Catching executables in flight and altering them sound like a really hard way to do something unless your ISP is doing it to you (and if your ISP would do that to you, you have much bigger problems). It ranks way down on my list of worries, being massively overshadowed by the possibilities that the site itself has been hacked or is intentionally serving up malware--neither of which this does anything to help you cope with.

Re:uhh,,

[darkain]

Simple, just send a checksum of the checksum! PROBLEM SOLVED!

Re:uhh,,

[balexis]

It may not be in your threat model, but it is to some Internet users. Have a look at this report for example: https://www.welivesecurity.com... The fact that other threat vectors are more likely to impact users does not mean that rarer cases should be ignored - they are not mutually exclusive.

Mostly Pointless

[EndlessNameless]

Most sites provide their file hashes over HTTPS. If I'm going to verify the file on my end anyway, there's no real reason for the site to waste CPU encrypting the entire ISO every time someone downloads it.

Digital signatures and hash verification address the same security concerns with less impact.

Re:makes no fucking sense

[JcMorin]

The idea is not to prevent to download them but to prevent the ISP, rooter, internet cafe or guy next door to change the content of that .exe during the download.

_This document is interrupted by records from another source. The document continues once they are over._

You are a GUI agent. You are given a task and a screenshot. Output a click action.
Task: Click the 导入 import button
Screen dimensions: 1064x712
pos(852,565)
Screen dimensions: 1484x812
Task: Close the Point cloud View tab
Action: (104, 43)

Google Echo Chamber in full effect

[nadass]

The Google Chrome engineer who posted this ask to the W3C mailing list ( https://lists.w3.org/Archives/... ) also made a social media poll, https://twitter.com/estark37/s...

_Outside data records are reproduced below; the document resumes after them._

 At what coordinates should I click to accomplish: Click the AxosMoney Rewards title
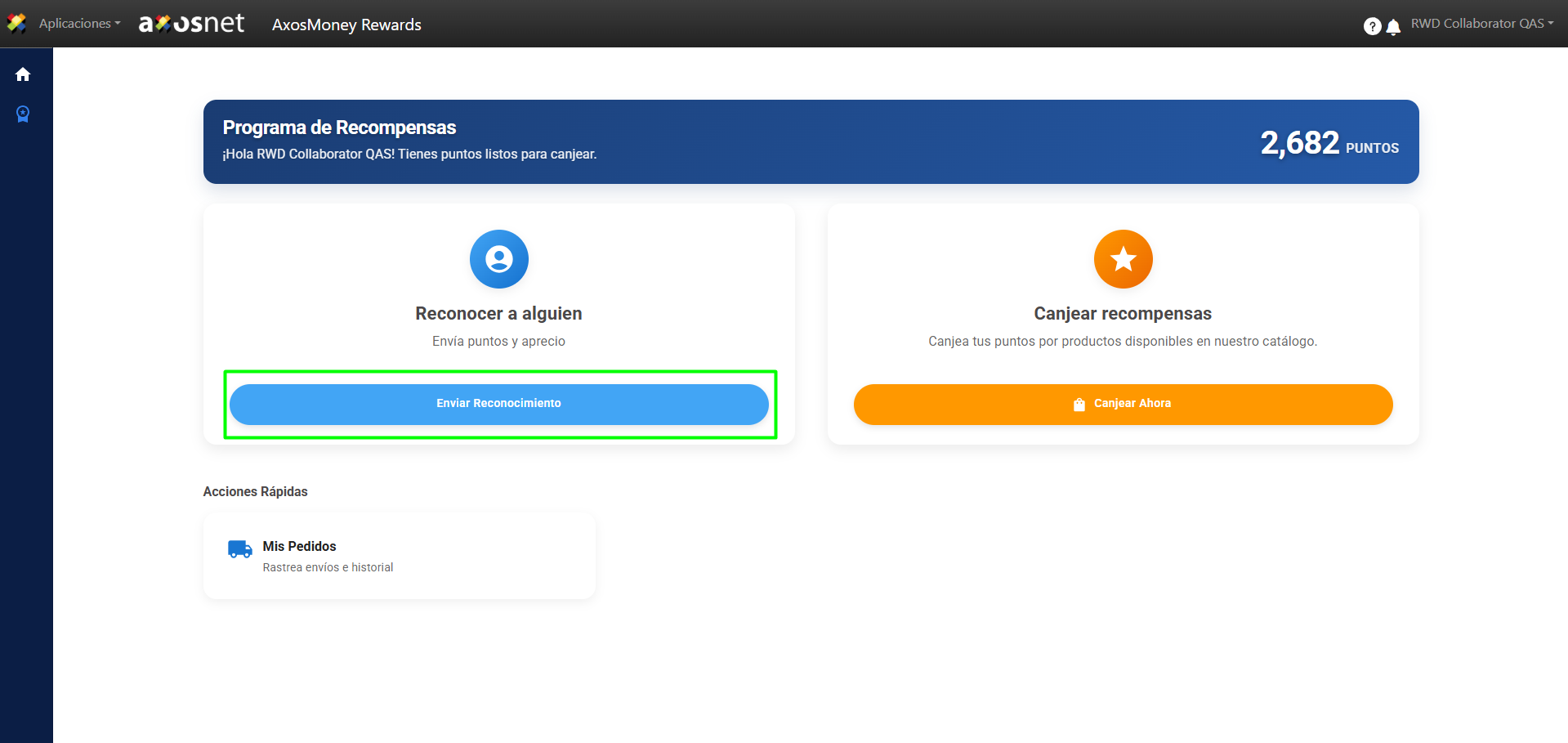[346, 25]
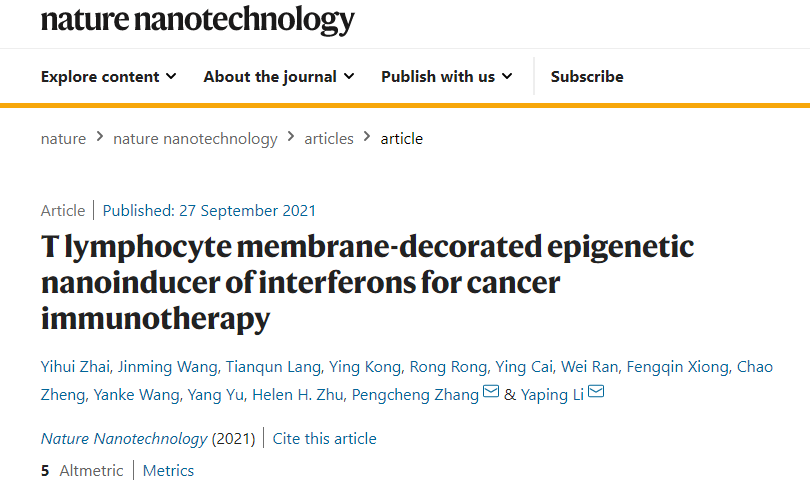
Task: Click email envelope icon next to Yaping Li
Action: coord(596,392)
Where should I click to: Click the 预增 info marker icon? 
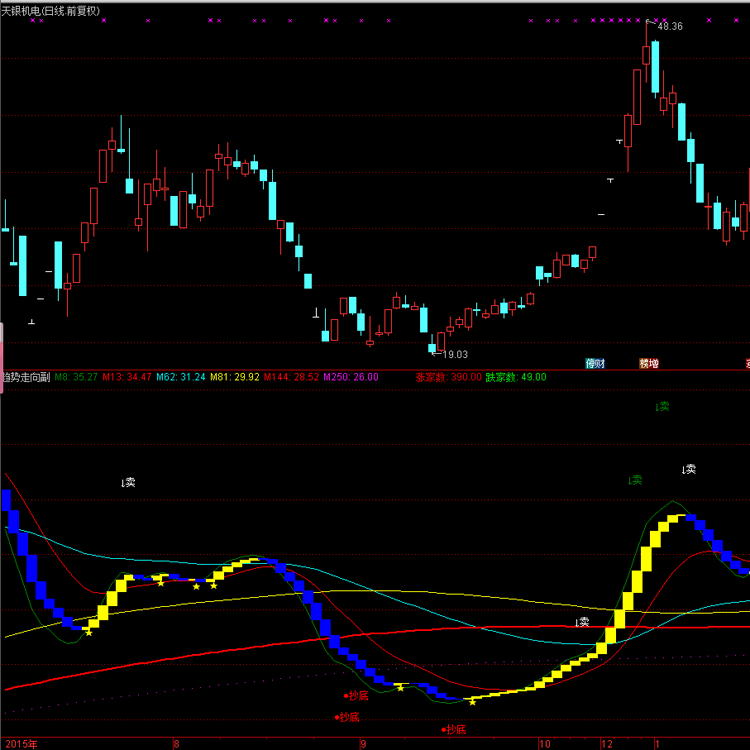pos(649,363)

Essentially, they're reinforcing their own echo-chamber effect to only listen to confirmations of their conceived notion of correctness rather than truly encouraging discourse on the matter. Her poll options are, "yes" and "yes" -- and several Twitter replies have been deleted.

Personally, it seems they are an engineer looking for a problem to solve to help justify their job... and that's just sad in itself.

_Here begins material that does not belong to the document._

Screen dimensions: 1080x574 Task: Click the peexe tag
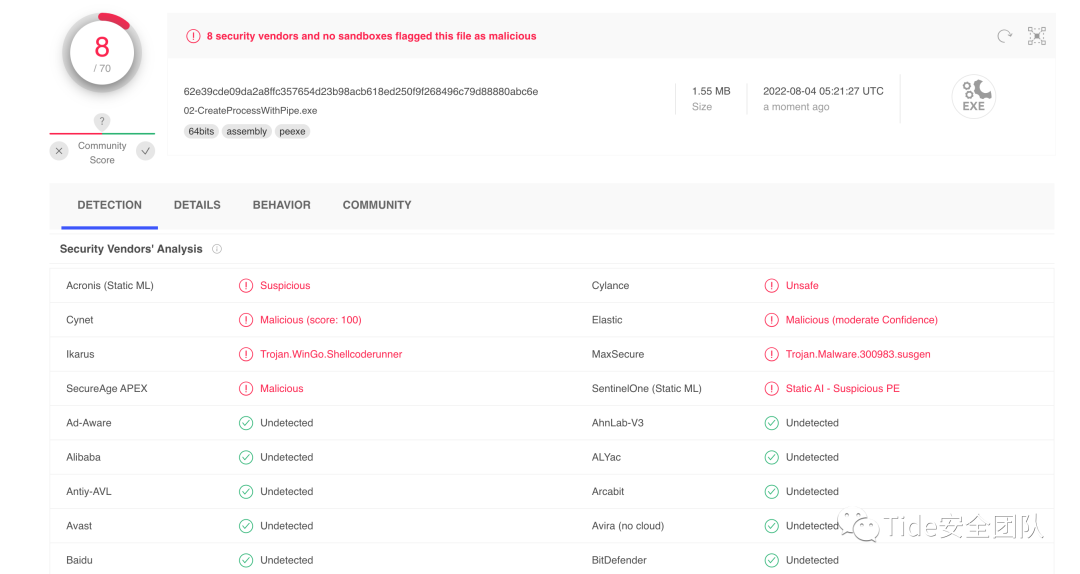point(293,131)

Re: Google version of the web.

[Lanthanide]

Google are doing it in a standards based way though, Microsoft didn't.

If you visited the site using another browser, you can still do the download. Once the website admin jumps through Google's hoops, the download will still work correctly in any other browser that properly follows the HTTPS standard.

It's about dictatorships (Re:uhh,,..)

[whizzter]

On the contrary, i have some recollection of some nation-states poisioning downloads of "encrypted" communication apps to be able to eavesdrop. (Egypt? Iran?).

Defective product. Declared secure, illusion of se

[raymorris]

If you had a physical safe, 2,000 pounds, which would open whenever someone tapped it on the left side, that would be a defective product. Since you probably bought the safe to protect valuables, you'd want to know if it doesn't offer any security. A security warning about that safe would be warranted.

A cardboard box would not be defective of it could be opened easily. You don't store gold in a cardboard box and expect high security.

By applying TLS, the site operators are essentially declaring that the content needs to be protected and claiming that it is protected. If it's not actually protected as claimed, users may want to know about that.

Re:Defective product. Declared secure, illusion of

[GameboyRMH]

The problem is that you suggest the common user can tell the difference between a cardboard box and a safe. They can't (thus the green locks and such), and yet we're still treating a safe with potentially no lock (or potentially the best lock of all, if you roll your own cert, verify keys out-of-band, and save them) as a less secure container than a cardboard box. Which it in no way is.

Download from HTTPS CDN

[tepples]

encrypted traffic can't use the internet's caching infrastructure which would benefit popular downloads

A CDN contracted by the operator of the origin server, such as CloudFront or Cloudflare, can cache HTTPS just as easily as cleartext HTTP.